● Task statement: Copy the items exactly, from the line containing "Task: Select the IP category chip" through the end of the items, including both ends. Leave out the pictures.

● Entries provided:
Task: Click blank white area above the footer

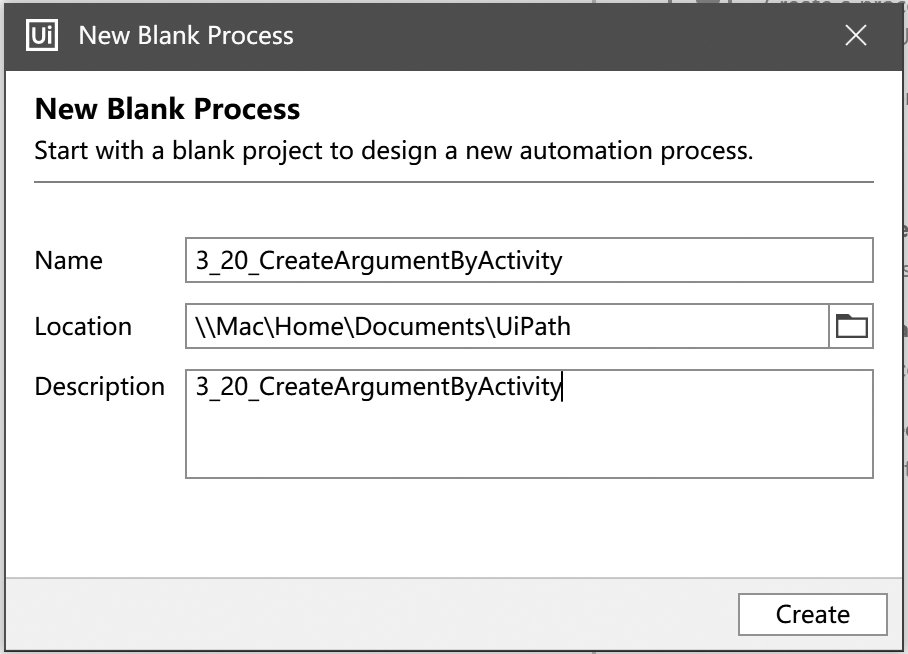Action: point(453,527)
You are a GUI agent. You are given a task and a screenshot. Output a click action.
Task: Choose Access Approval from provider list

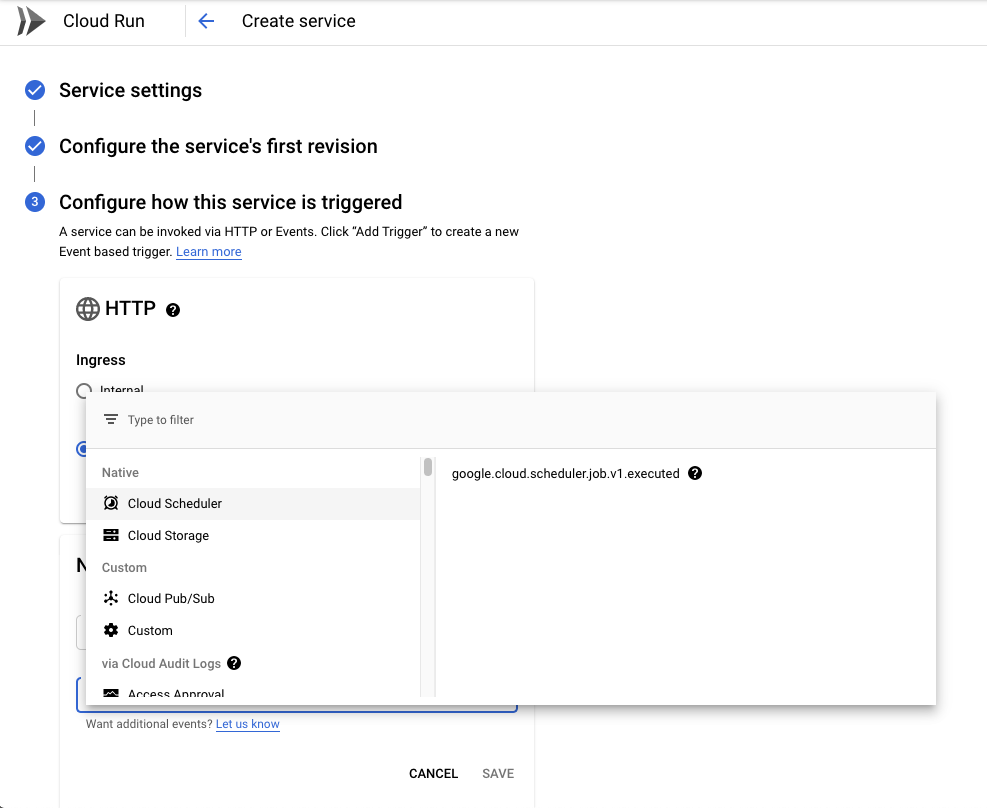point(176,692)
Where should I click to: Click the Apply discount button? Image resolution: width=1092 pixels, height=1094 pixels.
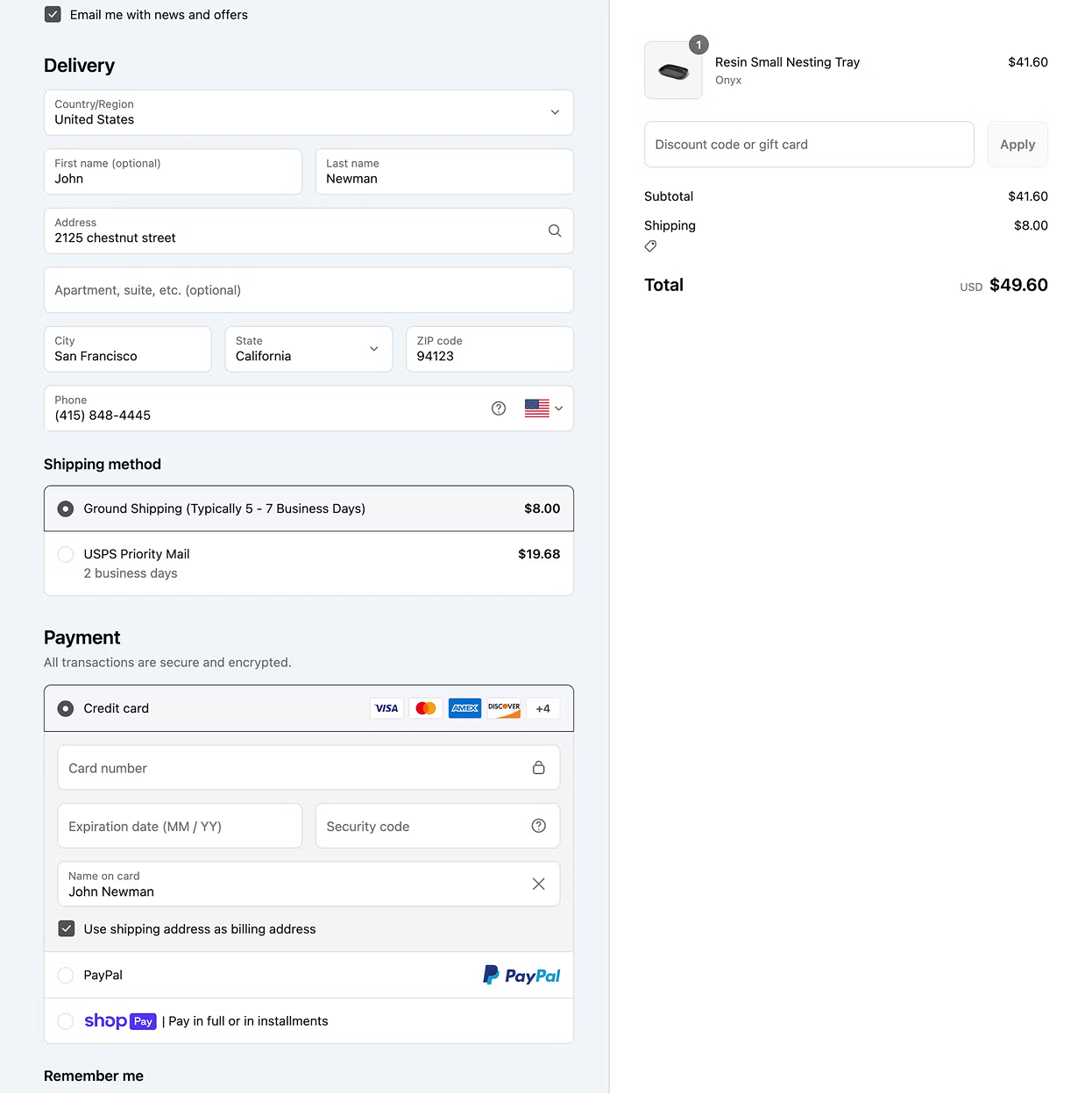click(x=1018, y=145)
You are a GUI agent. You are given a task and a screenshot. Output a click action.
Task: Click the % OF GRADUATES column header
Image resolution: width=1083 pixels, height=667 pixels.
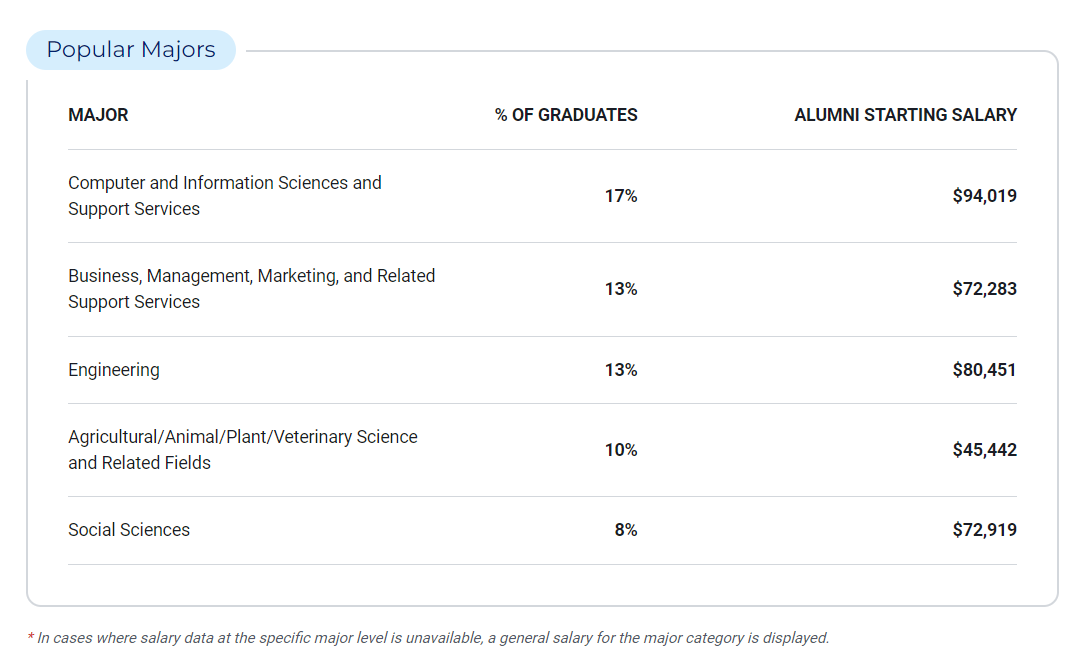click(x=566, y=115)
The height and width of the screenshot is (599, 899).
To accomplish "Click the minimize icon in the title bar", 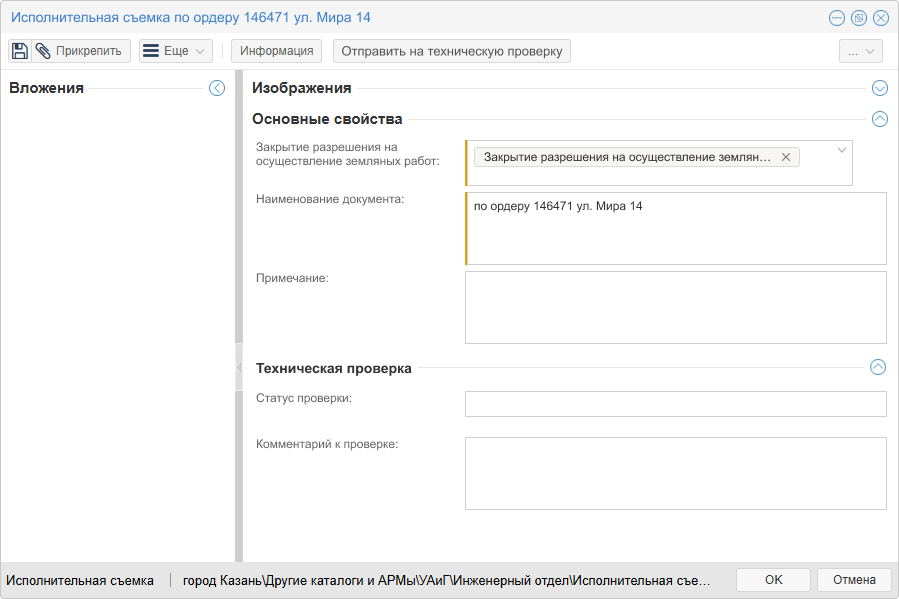I will click(835, 17).
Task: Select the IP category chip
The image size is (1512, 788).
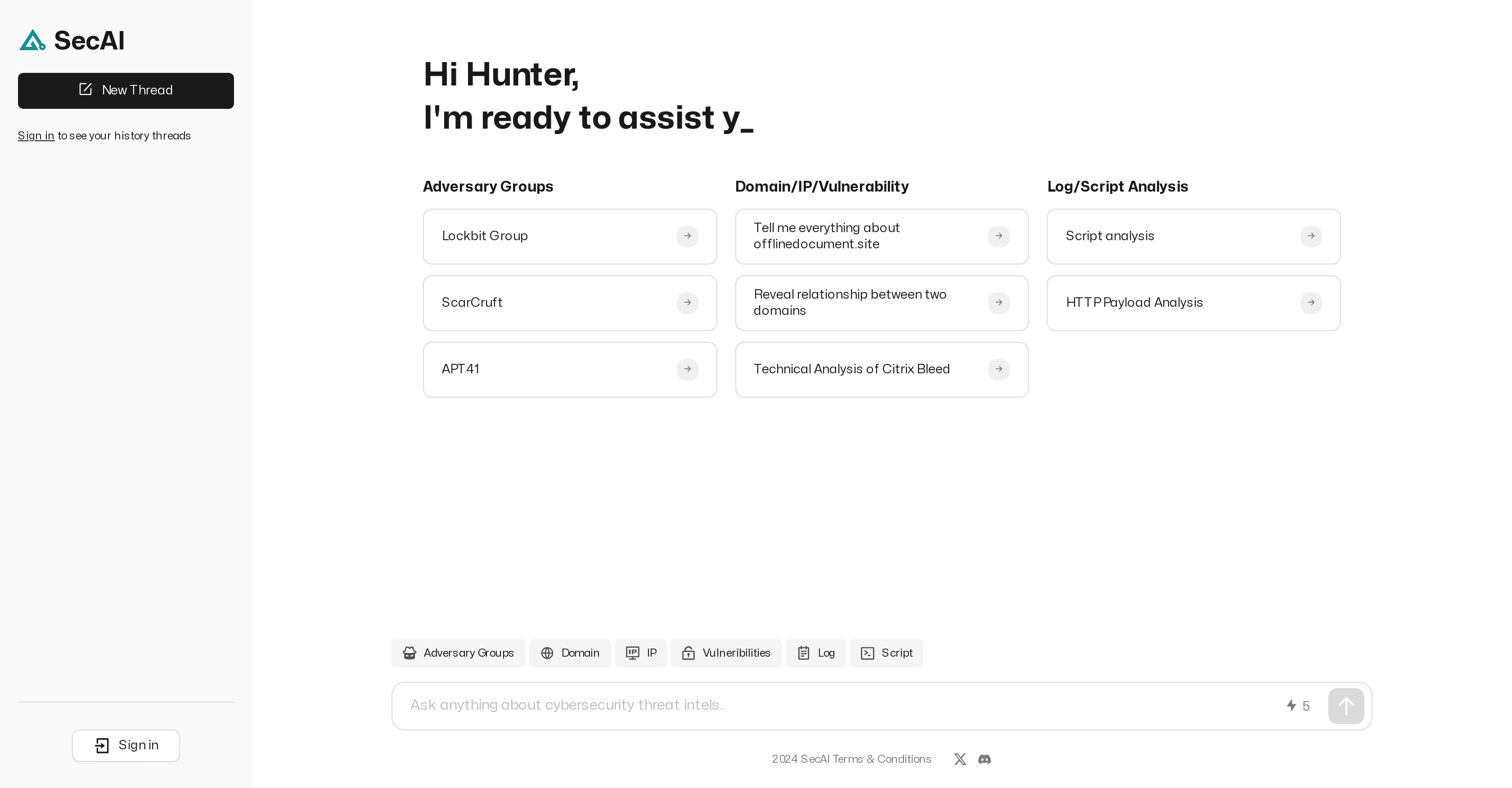Action: 640,653
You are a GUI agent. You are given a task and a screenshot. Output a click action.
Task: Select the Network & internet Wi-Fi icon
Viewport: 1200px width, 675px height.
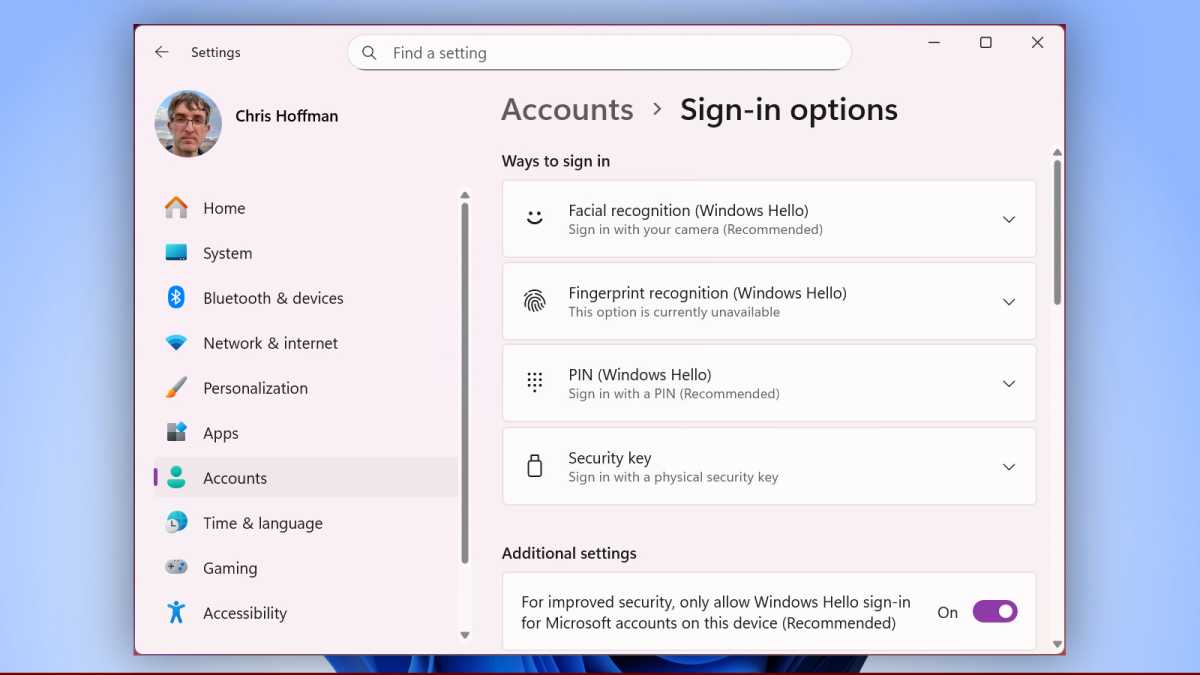(x=176, y=343)
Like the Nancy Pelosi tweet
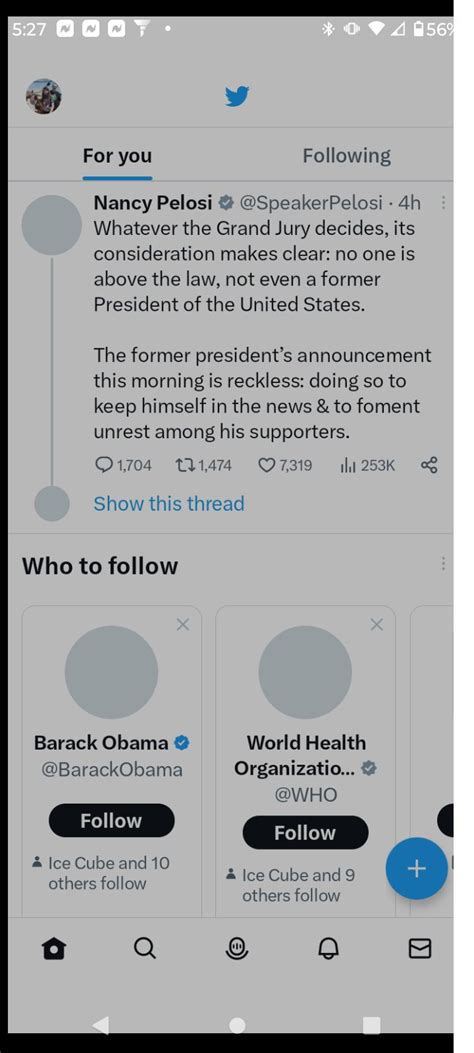 point(267,465)
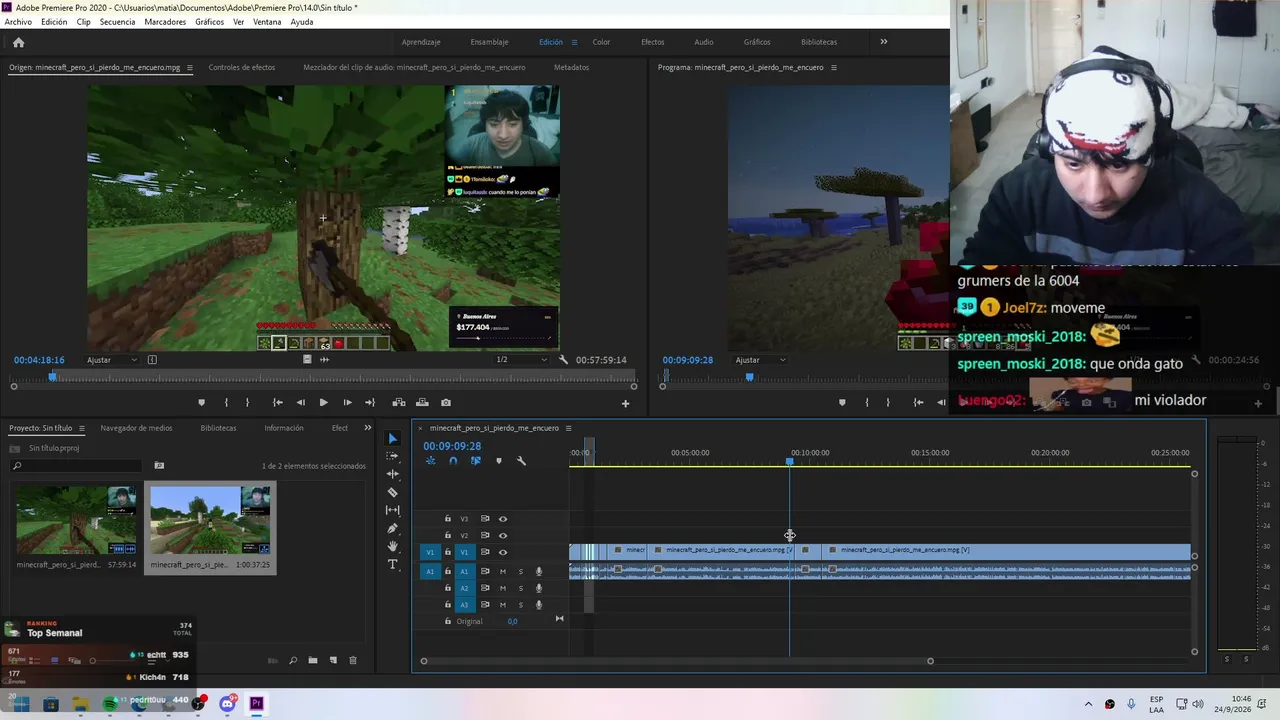Select the second minecraft clip thumbnail
The width and height of the screenshot is (1280, 720).
click(210, 520)
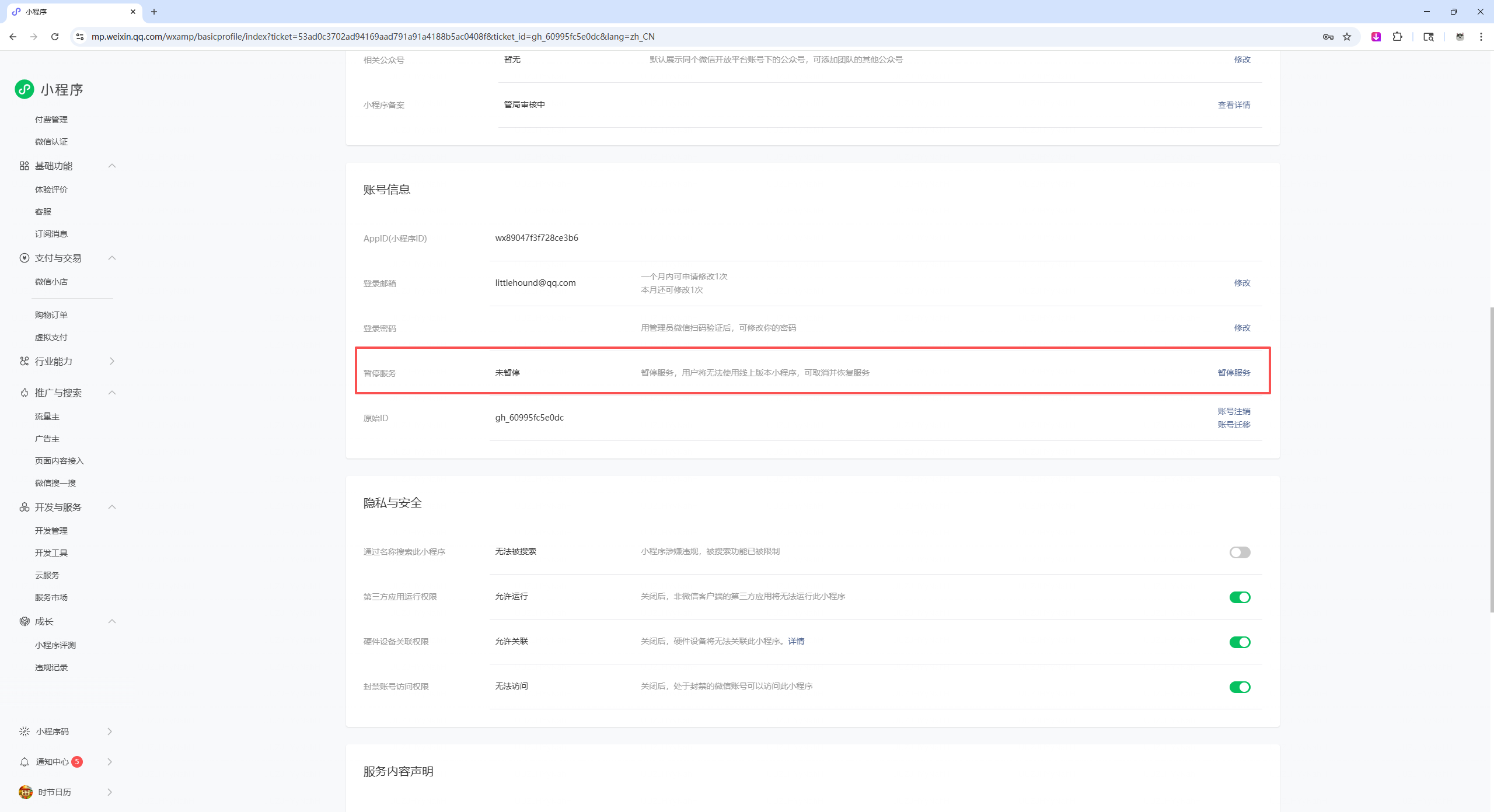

● Correct response:
Task: Select the IP category chip
The image size is (1512, 788).
Action: 640,653
You are a GUI agent. You are given a task and a screenshot. Output a click action.
Task: Select the Network & internet Wi-Fi icon
Viewport: 1200px width, 675px height.
(x=176, y=343)
Like the Nancy Pelosi tweet
 point(267,465)
Select the second minecraft clip thumbnail
The width and height of the screenshot is (1280, 720).
click(210, 520)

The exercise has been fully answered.